Return address spoofing through Fibers

I’ve been reading up about Fibers recently, and their offensive use is pretty interesting. I came up with very simple technique of spoofing return address that I haven’t seen mentioned during my reading of other blogs. Although not the best technique to spoof callstack, it’s one that’s very simple, does not need lots of code to work and does not invoke many syscalls. If you just want the code(in Zig), it’s in my GH.

Theory

Fibers

Accodring to Microsoft Documentation, fibers are units of execution that must be manually scheduled by the application. Very simplified, we can look at fibers as userland threads. These fibers have their own stacks, but all run in the same thread.

There’s been lot of offensive research about fibers. Fibers have been used to:

Another very interesting research is Immoral Fiber, though it mostly focuses on Fiber Local Storage which we don’t use. Fibers have also been used by real threat actors - APT41 uses fibers to schedule function calls in the MoonWalk malware.

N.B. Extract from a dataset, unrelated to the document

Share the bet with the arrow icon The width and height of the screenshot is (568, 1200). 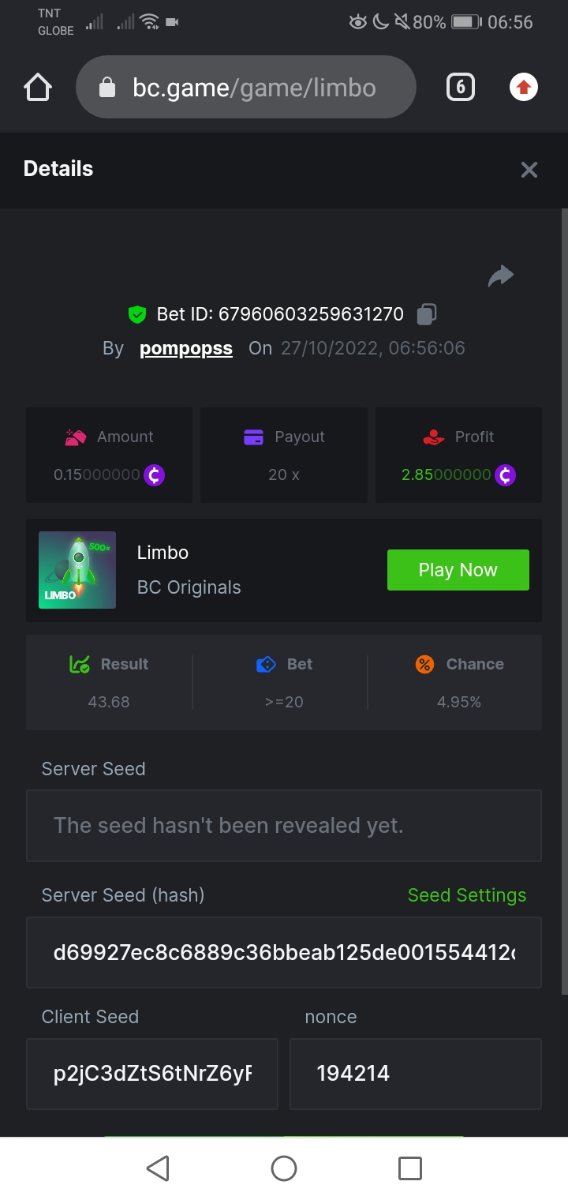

Vectored Exception Handler

VEH is a way to add our own exception handlers in WinAPI. When exception s.a. wrong memory access is encountered, the program calls our specified handler.

The handler is added using WinAPI function AddVectoredExceptionHandler.

Call stask spoofing

When functions are called, they know where to return to from the stack. By going through the stack (so called unwinding), security products can learn who called some sensitive APIs. If, for example they find that a sensitive operation is performed with weird callstack, they can raise alert. Call stack spoofing is a method of creating fake stack when we call these sensitive APIs, so everything looks in order. However, this has one problem - how does the called function return?

There’s lots of research on call stack/return address spoofing so I won’t list it here. The one most similar to this technique is the VulcanRaven, which also uses VEH. However, using Fibers we can remove the need for creating new threads in this technique.

The technique

The technique uses two components - fiber and Vectored Exception Handler. We use fiber switch to setup new stack and call the wanted function. The function fails to return in the end, invoking our VEH which switches back to the main fiber, which can seamlessly continue in execution.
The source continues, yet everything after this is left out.